Word and item position data:
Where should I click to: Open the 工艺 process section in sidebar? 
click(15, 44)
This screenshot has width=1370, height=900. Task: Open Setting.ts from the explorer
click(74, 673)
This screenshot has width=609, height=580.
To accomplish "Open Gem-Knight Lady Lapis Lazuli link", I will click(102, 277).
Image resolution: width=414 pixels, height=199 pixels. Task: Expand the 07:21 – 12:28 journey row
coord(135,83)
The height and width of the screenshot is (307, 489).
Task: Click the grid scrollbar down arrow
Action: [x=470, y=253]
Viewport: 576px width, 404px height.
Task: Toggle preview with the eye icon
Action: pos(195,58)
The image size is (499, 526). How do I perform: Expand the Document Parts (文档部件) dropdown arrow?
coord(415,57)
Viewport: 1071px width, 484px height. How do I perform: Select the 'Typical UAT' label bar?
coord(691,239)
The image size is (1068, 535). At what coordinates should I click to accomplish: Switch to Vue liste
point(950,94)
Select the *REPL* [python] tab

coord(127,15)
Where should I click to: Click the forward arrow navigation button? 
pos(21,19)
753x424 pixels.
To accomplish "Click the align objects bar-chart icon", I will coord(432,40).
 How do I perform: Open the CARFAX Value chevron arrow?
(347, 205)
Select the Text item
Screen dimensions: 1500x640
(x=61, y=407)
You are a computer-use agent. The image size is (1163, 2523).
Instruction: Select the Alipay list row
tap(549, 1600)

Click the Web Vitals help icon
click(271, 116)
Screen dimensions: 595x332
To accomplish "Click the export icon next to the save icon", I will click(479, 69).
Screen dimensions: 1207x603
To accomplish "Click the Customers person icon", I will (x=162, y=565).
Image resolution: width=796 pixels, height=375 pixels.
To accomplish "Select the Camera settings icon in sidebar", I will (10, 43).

The problem | Rescale the click coordinates in the answers by a factor of 0.45, rounding each to a whole number with halves going up. Write out every line again, requests included, starting at the line that contains "Screen dimensions: 1207x603" and stopping after the end of the material.

Solution below |
Screen dimensions: 1207x603
To accomplish "Click the Customers person icon", I will (x=73, y=254).
Image resolution: width=796 pixels, height=375 pixels.
To accomplish "Select the Camera settings icon in sidebar", I will (5, 19).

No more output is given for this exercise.